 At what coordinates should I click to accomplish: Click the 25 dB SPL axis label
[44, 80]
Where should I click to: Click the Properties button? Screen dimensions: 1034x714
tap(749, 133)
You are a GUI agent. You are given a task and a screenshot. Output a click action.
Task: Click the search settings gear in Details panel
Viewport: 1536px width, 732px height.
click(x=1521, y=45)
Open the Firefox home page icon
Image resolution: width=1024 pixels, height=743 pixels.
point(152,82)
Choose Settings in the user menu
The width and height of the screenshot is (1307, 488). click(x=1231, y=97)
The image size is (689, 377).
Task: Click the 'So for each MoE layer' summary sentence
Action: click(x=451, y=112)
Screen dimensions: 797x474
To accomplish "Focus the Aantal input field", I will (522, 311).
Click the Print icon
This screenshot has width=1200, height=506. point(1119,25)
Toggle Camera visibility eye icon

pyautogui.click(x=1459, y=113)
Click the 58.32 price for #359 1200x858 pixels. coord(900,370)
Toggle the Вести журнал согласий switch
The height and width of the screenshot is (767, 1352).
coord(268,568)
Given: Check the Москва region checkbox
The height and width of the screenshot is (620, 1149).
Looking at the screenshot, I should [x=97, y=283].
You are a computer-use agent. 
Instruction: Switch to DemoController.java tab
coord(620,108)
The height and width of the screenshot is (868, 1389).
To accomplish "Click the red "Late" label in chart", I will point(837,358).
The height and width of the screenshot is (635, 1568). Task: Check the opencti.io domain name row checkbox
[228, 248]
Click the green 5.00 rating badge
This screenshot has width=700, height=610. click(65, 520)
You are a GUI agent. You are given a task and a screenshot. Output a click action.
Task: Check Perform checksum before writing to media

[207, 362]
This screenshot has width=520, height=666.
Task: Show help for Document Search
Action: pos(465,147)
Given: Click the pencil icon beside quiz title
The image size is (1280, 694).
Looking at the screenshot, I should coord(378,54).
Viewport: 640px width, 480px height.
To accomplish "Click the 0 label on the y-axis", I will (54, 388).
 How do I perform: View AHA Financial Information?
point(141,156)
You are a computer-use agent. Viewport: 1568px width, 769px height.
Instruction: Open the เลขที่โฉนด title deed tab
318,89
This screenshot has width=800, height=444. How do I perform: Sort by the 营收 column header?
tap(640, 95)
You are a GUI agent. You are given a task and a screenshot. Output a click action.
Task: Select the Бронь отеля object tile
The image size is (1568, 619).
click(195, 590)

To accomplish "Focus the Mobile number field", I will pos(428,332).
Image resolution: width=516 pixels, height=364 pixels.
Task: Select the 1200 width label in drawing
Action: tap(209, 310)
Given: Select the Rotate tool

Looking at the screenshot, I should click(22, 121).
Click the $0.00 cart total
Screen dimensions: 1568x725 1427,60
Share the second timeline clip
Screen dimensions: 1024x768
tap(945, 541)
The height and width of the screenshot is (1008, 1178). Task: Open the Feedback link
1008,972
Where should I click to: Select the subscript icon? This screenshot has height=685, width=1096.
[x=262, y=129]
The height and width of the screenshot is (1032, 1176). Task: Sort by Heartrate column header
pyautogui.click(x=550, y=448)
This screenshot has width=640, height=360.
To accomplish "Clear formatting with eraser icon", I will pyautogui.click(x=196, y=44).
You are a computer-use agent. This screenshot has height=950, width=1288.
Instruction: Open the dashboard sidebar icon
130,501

══════════

» Task: Rewrite all the items above, changing each "Instruction" to "Goal" and leaving everything else unchanged.

» Completed task:
 At what coordinates should I click to accomplish: Click the 25 dB SPL axis label
[44, 80]
Where should I click to: Click the Properties button? Screen dimensions: 1034x714
tap(749, 133)
You are a GUI agent. You are given a task and a screenshot. Output a click action.
Task: Click the search settings gear in Details panel
Viewport: 1536px width, 732px height.
click(x=1521, y=45)
Open the Firefox home page icon
Image resolution: width=1024 pixels, height=743 pixels.
point(152,82)
Choose Settings in the user menu
The width and height of the screenshot is (1307, 488). click(x=1231, y=97)
The image size is (689, 377).
Task: Click the 'So for each MoE layer' summary sentence
Action: click(x=451, y=112)
Screen dimensions: 797x474
To accomplish "Focus the Aantal input field", I will (522, 311).
Click the Print icon
This screenshot has width=1200, height=506. point(1119,25)
Toggle Camera visibility eye icon

pyautogui.click(x=1459, y=113)
Click the 58.32 price for #359 1200x858 pixels. coord(900,370)
Toggle the Вести журнал согласий switch
The height and width of the screenshot is (767, 1352).
coord(268,568)
Given: Check the Москва region checkbox
The height and width of the screenshot is (620, 1149).
Looking at the screenshot, I should [x=97, y=283].
You are a computer-use agent. 
Goal: Switch to DemoController.java tab
coord(620,108)
The height and width of the screenshot is (868, 1389).
To accomplish "Click the red "Late" label in chart", I will point(837,358).
The height and width of the screenshot is (635, 1568). Task: Check the opencti.io domain name row checkbox
[228, 248]
Click the green 5.00 rating badge
This screenshot has width=700, height=610. click(65, 520)
You are a GUI agent. You are given a task and a screenshot. Output a click action.
Task: Check Perform checksum before writing to media

[207, 362]
This screenshot has width=520, height=666.
Task: Show help for Document Search
Action: pos(465,147)
Given: Click the pencil icon beside quiz title
The image size is (1280, 694).
Looking at the screenshot, I should coord(378,54).
Viewport: 640px width, 480px height.
To accomplish "Click the 0 label on the y-axis", I will (54, 388).
 How do I perform: View AHA Financial Information?
point(141,156)
You are a computer-use agent. Viewport: 1568px width, 769px height.
Goal: Open the เลขที่โฉนด title deed tab
318,89
This screenshot has width=800, height=444. How do I perform: Sort by the 营收 column header?
tap(640, 95)
You are a GUI agent. You are given a task and a screenshot. Output a click action.
Task: Select the Бронь отеля object tile
The image size is (1568, 619).
click(195, 590)

To accomplish "Focus the Mobile number field", I will pos(428,332).
Image resolution: width=516 pixels, height=364 pixels.
Task: Select the 1200 width label in drawing
Action: tap(209, 310)
Given: Select the Rotate tool

Looking at the screenshot, I should click(22, 121).
Click the $0.00 cart total
Screen dimensions: 1568x725 1427,60
Share the second timeline clip
Screen dimensions: 1024x768
tap(945, 541)
The height and width of the screenshot is (1008, 1178). Task: Open the Feedback link
1008,972
Where should I click to: Select the subscript icon? This screenshot has height=685, width=1096.
[x=262, y=129]
The height and width of the screenshot is (1032, 1176). Task: Sort by Heartrate column header
pyautogui.click(x=550, y=448)
This screenshot has width=640, height=360.
To accomplish "Clear formatting with eraser icon", I will pyautogui.click(x=196, y=44).
You are a computer-use agent. This screenshot has height=950, width=1288.
Goal: Open the dashboard sidebar icon
130,501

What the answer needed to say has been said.